### EXERCISE AIM:
Revise the lines below so that "Group ID" is replaced with "Account ID", leaving everything else unchanged.

----

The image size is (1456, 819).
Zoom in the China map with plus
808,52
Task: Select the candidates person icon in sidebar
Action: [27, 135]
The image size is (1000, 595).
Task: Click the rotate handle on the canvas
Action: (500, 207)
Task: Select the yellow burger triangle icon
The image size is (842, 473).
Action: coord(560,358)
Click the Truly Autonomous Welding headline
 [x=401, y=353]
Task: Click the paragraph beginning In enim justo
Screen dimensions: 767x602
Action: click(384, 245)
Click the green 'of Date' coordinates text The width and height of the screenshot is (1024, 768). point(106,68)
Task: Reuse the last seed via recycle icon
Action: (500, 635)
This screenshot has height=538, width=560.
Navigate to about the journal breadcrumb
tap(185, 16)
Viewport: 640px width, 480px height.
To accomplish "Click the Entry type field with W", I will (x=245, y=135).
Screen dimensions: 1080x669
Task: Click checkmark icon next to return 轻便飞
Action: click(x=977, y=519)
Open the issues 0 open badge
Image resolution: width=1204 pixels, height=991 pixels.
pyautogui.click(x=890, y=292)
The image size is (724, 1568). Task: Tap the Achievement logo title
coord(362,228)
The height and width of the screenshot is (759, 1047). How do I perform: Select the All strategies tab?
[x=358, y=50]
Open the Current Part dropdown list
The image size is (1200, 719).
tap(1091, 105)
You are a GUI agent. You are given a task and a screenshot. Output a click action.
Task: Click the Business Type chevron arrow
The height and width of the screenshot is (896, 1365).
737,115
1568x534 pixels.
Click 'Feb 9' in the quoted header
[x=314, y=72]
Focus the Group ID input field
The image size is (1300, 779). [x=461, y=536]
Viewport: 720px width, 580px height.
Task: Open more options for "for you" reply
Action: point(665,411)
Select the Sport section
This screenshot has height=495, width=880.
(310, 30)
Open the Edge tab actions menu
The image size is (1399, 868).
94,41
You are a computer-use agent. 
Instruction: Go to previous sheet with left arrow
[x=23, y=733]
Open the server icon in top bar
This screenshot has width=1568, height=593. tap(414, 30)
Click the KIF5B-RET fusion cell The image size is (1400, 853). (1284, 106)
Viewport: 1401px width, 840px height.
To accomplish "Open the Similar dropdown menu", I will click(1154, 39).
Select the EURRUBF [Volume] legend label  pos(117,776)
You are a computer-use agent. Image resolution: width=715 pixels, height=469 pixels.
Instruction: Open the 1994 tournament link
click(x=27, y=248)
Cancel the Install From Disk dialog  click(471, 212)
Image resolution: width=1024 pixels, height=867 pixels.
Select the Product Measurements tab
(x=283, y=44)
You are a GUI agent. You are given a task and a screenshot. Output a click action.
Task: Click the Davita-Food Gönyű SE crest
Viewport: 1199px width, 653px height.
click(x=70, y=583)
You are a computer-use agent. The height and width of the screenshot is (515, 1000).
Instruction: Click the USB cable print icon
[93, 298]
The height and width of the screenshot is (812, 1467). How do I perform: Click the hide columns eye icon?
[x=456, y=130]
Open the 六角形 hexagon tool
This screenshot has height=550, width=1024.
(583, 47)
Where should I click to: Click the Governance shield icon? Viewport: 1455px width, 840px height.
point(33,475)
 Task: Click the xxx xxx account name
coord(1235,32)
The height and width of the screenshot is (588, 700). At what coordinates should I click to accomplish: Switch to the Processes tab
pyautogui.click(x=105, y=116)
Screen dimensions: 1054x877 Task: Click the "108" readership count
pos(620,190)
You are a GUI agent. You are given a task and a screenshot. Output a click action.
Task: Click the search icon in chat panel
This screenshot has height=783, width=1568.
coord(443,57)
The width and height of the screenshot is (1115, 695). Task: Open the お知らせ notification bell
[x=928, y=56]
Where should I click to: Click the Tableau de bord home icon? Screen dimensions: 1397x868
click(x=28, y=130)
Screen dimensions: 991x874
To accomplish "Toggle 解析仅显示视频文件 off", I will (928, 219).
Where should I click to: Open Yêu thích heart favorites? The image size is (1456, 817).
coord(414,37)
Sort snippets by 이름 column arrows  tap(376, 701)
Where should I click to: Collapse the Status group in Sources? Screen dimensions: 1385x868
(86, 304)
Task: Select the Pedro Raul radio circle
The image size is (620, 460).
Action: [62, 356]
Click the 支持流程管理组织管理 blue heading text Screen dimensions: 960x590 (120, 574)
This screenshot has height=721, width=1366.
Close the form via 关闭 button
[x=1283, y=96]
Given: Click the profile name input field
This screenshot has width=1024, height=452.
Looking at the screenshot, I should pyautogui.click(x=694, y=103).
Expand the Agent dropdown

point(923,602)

----

### FULL OUTPUT:
The image size is (1456, 819).
Zoom in the China map with plus
808,52
Task: Select the candidates person icon in sidebar
Action: [27, 135]
The image size is (1000, 595).
Task: Click the rotate handle on the canvas
Action: (500, 207)
Task: Select the yellow burger triangle icon
The image size is (842, 473).
Action: coord(560,358)
Click the Truly Autonomous Welding headline
 [x=401, y=353]
Task: Click the paragraph beginning In enim justo
Screen dimensions: 767x602
Action: click(384, 245)
Click the green 'of Date' coordinates text The width and height of the screenshot is (1024, 768). point(106,68)
Task: Reuse the last seed via recycle icon
Action: (500, 635)
This screenshot has height=538, width=560.
Navigate to about the journal breadcrumb
tap(185, 16)
Viewport: 640px width, 480px height.
To accomplish "Click the Entry type field with W", I will (x=245, y=135).
Screen dimensions: 1080x669
Task: Click checkmark icon next to return 轻便飞
Action: click(x=977, y=519)
Open the issues 0 open badge
Image resolution: width=1204 pixels, height=991 pixels.
pyautogui.click(x=890, y=292)
The image size is (724, 1568). Task: Tap the Achievement logo title
coord(362,228)
The height and width of the screenshot is (759, 1047). How do I perform: Select the All strategies tab?
[x=358, y=50]
Open the Current Part dropdown list
The image size is (1200, 719).
tap(1091, 105)
You are a GUI agent. You are given a task and a screenshot. Output a click action.
Task: Click the Business Type chevron arrow
The height and width of the screenshot is (896, 1365).
737,115
1568x534 pixels.
Click 'Feb 9' in the quoted header
[x=314, y=72]
Focus the Account ID input field
The image size is (1300, 779). [x=461, y=536]
Viewport: 720px width, 580px height.
Task: Open more options for "for you" reply
Action: point(665,411)
Select the Sport section
This screenshot has height=495, width=880.
(310, 30)
Open the Edge tab actions menu
The image size is (1399, 868).
94,41
You are a computer-use agent. 
Instruction: Go to previous sheet with left arrow
[x=23, y=733]
Open the server icon in top bar
This screenshot has width=1568, height=593. tap(414, 30)
Click the KIF5B-RET fusion cell The image size is (1400, 853). (1284, 106)
Viewport: 1401px width, 840px height.
To accomplish "Open the Similar dropdown menu", I will click(1154, 39).
Select the EURRUBF [Volume] legend label  pos(117,776)
You are a computer-use agent. Image resolution: width=715 pixels, height=469 pixels.
Instruction: Open the 1994 tournament link
click(x=27, y=248)
Cancel the Install From Disk dialog  click(471, 212)
Image resolution: width=1024 pixels, height=867 pixels.
Select the Product Measurements tab
(x=283, y=44)
You are a GUI agent. You are given a task and a screenshot. Output a click action.
Task: Click the Davita-Food Gönyű SE crest
Viewport: 1199px width, 653px height.
click(x=70, y=583)
You are a computer-use agent. The height and width of the screenshot is (515, 1000).
Instruction: Click the USB cable print icon
[93, 298]
The height and width of the screenshot is (812, 1467). How do I perform: Click the hide columns eye icon?
[x=456, y=130]
Open the 六角形 hexagon tool
This screenshot has height=550, width=1024.
(583, 47)
Where should I click to: Click the Governance shield icon? Viewport: 1455px width, 840px height.
point(33,475)
 Task: Click the xxx xxx account name
coord(1235,32)
The height and width of the screenshot is (588, 700). At what coordinates should I click to accomplish: Switch to the Processes tab
pyautogui.click(x=105, y=116)
Screen dimensions: 1054x877 Task: Click the "108" readership count
pos(620,190)
You are a GUI agent. You are given a task and a screenshot. Output a click action.
Task: Click the search icon in chat panel
This screenshot has height=783, width=1568.
coord(443,57)
The width and height of the screenshot is (1115, 695). Task: Open the お知らせ notification bell
[x=928, y=56]
Where should I click to: Click the Tableau de bord home icon? Screen dimensions: 1397x868
click(x=28, y=130)
Screen dimensions: 991x874
To accomplish "Toggle 解析仅显示视频文件 off", I will (928, 219).
Where should I click to: Open Yêu thích heart favorites? The image size is (1456, 817).
coord(414,37)
Sort snippets by 이름 column arrows  tap(376, 701)
Where should I click to: Collapse the Status group in Sources? Screen dimensions: 1385x868
(86, 304)
Task: Select the Pedro Raul radio circle
The image size is (620, 460).
Action: [62, 356]
Click the 支持流程管理组织管理 blue heading text Screen dimensions: 960x590 (120, 574)
This screenshot has height=721, width=1366.
Close the form via 关闭 button
[x=1283, y=96]
Given: Click the profile name input field
This screenshot has width=1024, height=452.
Looking at the screenshot, I should pyautogui.click(x=694, y=103).
Expand the Agent dropdown

point(923,602)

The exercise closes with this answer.